24 Gennaio 2023 - Storie Digitali

La pandemia da Covid-19 ha segnato un punto di confine tra il mondo per come lo conoscevamo prima, fatto di abbracci e attività in presenza e quello attuale, dove prevalgono messaggi video, riunioni da remoto e così via.

Man mano però che le misure di contenimento hanno dato risultati concreti, è stato evidente come fosse difficile ritornare alle vecchie abitudini. Sotto la spinta delle nuove tecnologie, si sono sviluppate altre modalità ibride di interazione in svariati contesti.

Basti pensare alla formazione a distanza, allo smart working o all’assistenza sanitaria in telemedicina. Ecco, quindi, che si è affermata una terza dimensione comunicativa che si pone a metà strada tra quella fisica e quella digitale, il phygital.

La parola sta ad indicare la fusione tra mondo fisico e digitale ed è utilizzata soprattutto in ambito marketing per riferirsi alle imprese che desiderano arricchire l’esperienza fisica tramite funzionalità digitali.

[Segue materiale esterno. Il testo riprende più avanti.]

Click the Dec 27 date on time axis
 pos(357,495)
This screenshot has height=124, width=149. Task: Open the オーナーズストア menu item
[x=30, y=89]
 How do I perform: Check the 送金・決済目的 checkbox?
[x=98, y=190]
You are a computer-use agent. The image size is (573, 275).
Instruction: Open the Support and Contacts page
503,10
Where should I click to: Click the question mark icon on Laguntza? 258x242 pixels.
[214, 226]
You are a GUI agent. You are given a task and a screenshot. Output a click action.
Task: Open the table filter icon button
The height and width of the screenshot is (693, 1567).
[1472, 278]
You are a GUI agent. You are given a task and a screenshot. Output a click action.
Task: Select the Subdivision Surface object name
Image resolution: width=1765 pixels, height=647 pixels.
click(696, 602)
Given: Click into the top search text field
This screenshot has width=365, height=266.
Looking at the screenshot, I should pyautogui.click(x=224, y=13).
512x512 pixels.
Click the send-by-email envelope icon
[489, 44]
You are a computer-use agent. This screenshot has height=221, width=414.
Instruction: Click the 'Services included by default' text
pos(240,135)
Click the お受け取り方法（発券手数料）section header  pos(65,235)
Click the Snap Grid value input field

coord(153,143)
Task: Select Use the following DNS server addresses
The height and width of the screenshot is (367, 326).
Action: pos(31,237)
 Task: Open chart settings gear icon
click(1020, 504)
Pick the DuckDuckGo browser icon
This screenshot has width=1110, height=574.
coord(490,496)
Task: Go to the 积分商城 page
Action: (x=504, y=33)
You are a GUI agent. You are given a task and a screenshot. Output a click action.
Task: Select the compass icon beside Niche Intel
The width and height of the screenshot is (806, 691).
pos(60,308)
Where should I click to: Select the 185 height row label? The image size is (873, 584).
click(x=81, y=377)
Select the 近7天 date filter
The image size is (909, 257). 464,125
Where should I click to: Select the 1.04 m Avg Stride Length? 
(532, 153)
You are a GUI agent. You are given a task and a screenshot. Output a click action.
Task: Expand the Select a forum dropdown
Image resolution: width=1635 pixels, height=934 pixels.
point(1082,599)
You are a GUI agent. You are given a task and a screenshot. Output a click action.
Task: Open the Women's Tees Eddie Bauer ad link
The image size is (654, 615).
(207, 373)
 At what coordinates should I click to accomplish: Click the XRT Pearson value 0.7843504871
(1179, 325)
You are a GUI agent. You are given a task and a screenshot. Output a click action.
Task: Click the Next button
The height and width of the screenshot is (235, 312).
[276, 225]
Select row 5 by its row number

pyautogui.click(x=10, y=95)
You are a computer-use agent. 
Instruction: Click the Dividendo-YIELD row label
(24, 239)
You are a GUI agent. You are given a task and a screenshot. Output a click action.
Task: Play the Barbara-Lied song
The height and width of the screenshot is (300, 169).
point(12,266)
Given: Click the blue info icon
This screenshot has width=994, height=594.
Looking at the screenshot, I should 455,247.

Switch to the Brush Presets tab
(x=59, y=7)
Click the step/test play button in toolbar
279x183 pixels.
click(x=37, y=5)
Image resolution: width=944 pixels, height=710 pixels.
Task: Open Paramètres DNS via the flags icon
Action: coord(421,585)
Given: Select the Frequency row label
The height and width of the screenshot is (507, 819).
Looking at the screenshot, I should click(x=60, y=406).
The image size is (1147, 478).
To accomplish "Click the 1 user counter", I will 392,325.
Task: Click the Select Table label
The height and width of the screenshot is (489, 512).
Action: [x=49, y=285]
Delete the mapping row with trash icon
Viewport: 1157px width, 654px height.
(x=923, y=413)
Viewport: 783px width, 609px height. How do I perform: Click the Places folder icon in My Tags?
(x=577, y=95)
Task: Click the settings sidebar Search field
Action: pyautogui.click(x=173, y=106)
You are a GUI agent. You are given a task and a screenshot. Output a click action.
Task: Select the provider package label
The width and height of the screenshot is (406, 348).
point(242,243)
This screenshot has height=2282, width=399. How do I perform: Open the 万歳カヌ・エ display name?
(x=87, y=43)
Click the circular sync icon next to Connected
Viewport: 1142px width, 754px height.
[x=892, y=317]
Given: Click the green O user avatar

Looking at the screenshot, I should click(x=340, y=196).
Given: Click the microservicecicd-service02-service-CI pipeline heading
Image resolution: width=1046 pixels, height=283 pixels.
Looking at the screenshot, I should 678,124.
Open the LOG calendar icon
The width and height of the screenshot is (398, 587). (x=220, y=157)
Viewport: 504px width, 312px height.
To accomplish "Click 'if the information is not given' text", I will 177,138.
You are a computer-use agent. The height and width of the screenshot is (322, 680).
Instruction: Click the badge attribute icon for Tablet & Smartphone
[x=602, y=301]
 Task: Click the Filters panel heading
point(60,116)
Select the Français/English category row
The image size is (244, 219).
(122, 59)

Con un mondo online e offline sempre più interconnessi, gli addetti marketing devono lavorare duramente per definire una customer experience capace di passare in maniera adeguata da una dimensione all’altra.

Andiamo a conoscere meglio il phygital marketing, quali sono le sue caratteristiche e quali vantaggi assicura alle aziende.

Che significa phygital marketing?

Il termine phygital proviene dall’unione delle parole “physical” e “digital” e sta a significare la combinazione delle migliori componenti dell’esperienza offline con quelle dell’esperienza online, così da offrire un innovativo genere di esperienza in cui realtà digitale e fisica coesistono e si alimentano a vicenda.

Il concetto di phygital va dunque a riempire il divario tra mondo fisico e digitale estraendo le principali caratteristiche da ognuno, come possono essere l’immediatezza da una parte e il rapporto umano dall’altra.

In questa nuova dimensione di interazione dove le azioni fisiche trovano riscontro nell’ambiente virtuale e viceversa, l’obiettivo primario è la definizione di esperienze fluide e coinvolgenti per il cliente.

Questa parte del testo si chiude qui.